Norovirus disease is characterized by frequent vomiting and diarrhea over the course of one to two days. The most infamous norovirus, the Norwalk virus, was first identified after a 1968 outbreak at a school in Norwalk, Ohio. The Norwalk virus also caused a series of repeated outbreaks on cruise ships in 2002 and in military personnel in Afghanistan.
All previous attempts to culture human noroviruses in tissues in the laboratory have been unsuccessful, and Virgin says that as a group, noroviruses have defied characterization for decades because there has not been a way to get the virus to “grow outside of a human host.”
In 2003, Christianne Wobus, Ph.D., and Stephanie Karst, Ph.D., two postdoctoral fellows in Virgin’s lab, identified MNV-1, the first known mouse norovirus. Virgin’s group showed that mice’s ability to fight MNV-1 relied heavily on the innate immune system, the branch of the immune system that attacks invaders soon after they enter the body.
In its report, Virgin’s group reveals that MNV-1 likes to infect cells of the innate immune system.
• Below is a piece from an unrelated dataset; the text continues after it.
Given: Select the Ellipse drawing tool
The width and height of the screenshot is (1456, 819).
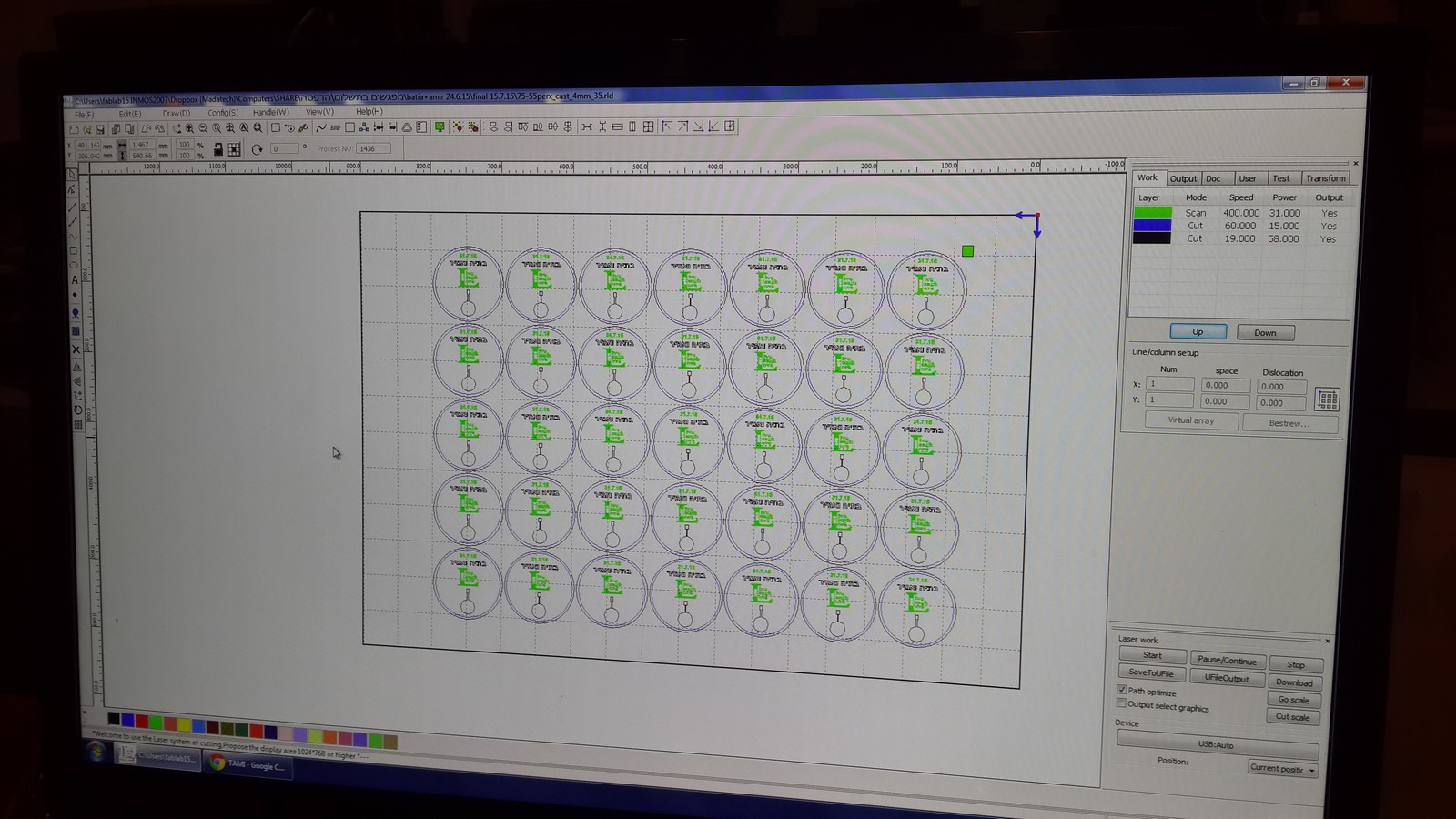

In tests in mice, the researchers found the virus thrived in macrophages, immune system cells that normally engulf and destroy pathogens, and in dendritic cells, sentry-like cells that pick up and display proteins from pathogens.
“We think there may be dendritic cells just beneath the lining of the human gut that are providing the gateway the virus needs to cause disease,” Virgin says. To grow the virus in the lab, researchers took dendritic cells and macrophages from mice with defective innate immune systems and exposed them to the virus.
“The virus grew beautifully,” Virgin says. “It’s a very facile and robust system.”